The parallel odysseys of killer and avenger take us across a magnificent albeit minatory and godforsaken white landscape of hostile tribes, a predatory band of French trappers (they’ve kidnapped the daughter of a Cree chieftain for use as a sex slave, but the chief mistakenly blames Glass’ group) and the fearsome elements themselves. Inarritu and Lubezki keep the frame packed with striking and somber images: a huge, daunting pyramid of buffalo skulls; a herd of live buffalo, one of whose number is beset by wolves; and, in one flashback to the massacre that killed Glass’ wife, we see a small green bird fly out of the death wound in her throat as, presumably, her spirit leaves her.

As with all the movies he works on, Lubezki is as good as the co-auteur of “The Revenant.” In the past decade he has set himself challenges in cinematography whose results are among the most breathtakingly virtuoso sequences and movies of the new millennium. It was he who masterminded the hair-raising, 10-minute, single-take reverse van chase and the magnificent, long-take final battle sequences in Alphonso Cuaron’s “Children of Men.” The quantum leap in CGI technology that “Gravity” represented was also his work, ditto the “Rope”-like faux single shot that made up “Birdman,” his last collaboration with Inarritu. His signature is as indelible and as important to the films he makes as Dutch cinematographer Robby Mas Du’s is to the early work of Wim Wenders or to Jim Jarmusch’s “Dead Man,” which, in its silvery-daguerreotype luminosity, is a kind of brother-movie to “The Revenant.”

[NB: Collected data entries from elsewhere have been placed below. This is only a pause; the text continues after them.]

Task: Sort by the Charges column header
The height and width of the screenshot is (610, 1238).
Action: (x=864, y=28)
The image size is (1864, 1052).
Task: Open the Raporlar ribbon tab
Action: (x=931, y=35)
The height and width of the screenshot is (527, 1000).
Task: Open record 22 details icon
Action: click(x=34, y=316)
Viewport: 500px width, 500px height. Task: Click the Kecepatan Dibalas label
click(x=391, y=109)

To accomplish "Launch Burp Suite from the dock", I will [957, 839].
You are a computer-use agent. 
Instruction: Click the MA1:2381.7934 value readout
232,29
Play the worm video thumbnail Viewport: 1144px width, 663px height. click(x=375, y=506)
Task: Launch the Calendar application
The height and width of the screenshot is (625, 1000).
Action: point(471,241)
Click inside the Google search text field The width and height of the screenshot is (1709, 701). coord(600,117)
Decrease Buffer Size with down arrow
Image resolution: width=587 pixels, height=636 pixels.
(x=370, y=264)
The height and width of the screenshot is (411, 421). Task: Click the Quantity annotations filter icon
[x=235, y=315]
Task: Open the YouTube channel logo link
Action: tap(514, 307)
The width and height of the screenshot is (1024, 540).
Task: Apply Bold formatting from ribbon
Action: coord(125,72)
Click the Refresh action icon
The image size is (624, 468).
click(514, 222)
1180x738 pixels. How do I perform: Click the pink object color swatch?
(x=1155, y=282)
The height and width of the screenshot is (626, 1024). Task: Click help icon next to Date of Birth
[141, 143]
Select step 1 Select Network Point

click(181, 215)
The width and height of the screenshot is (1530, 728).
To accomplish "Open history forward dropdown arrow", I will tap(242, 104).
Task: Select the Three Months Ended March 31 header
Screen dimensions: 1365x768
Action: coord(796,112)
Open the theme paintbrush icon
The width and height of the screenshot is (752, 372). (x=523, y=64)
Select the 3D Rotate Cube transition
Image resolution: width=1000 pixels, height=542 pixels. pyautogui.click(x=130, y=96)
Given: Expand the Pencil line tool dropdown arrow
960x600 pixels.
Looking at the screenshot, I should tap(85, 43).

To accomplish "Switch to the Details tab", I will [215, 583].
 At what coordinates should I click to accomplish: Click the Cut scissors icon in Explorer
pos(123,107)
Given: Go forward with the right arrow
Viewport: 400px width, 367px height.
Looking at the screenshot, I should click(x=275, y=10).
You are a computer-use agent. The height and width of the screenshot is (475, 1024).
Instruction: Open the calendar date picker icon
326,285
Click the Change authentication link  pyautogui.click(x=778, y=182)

Here, Lubezki closely echoes his work for Malick on “The New World,” in which he used hand-held cameras for the untamed green breast of virgin America, while using locked-down, grounded camerawork for the sequences set in the fiercely trimmed, regimented and well-gardened Old World of England. In “The Revenant,” however, he and Inarritu set themselves the challenging task, reminiscent of Stanley Kubrick on “Barry Lyndon,” of working with only natural and available light—the sun, firelight, candlelight, and nothing else. The results are, of course, remarkable—great fields of white dotted with bursts of green and brown, and a baleful sky ever changing above the brutalized characters. One can only assume that Lubezki will win a third Best Cinematography Oscar in succession (he won previously for “Gravity” and “Birdman”).

The camerawork would probably count for a lot less if the performers were not equal to what was obviously a very demanding shoot. DiCaprio stretches himself almost beyond endurance for his role, spending time in freezing rapids, suffering blizzards, and at one point disemboweling his dead horse, which he has just ridden off a cliff, before stripping naked and crawling inside its carcass for warmth. As his antagonist Fitzgerald, Tom Hardy turns in another of his total-immersion Method performances, using a guttural growl and a thick, phlegmy accent rich in static and menace. Coming after his distinctly different, uniformly excellent performances in “Locke” and “The Drop” and his double performance as both Kray twins in Brian Helgeland’s otherwise disposable gangster movie “Legend,” Hardy’s feral and amoral work in “The Revenant” reaffirms him as the finest British actor of his generation, and one of the finest, full stop.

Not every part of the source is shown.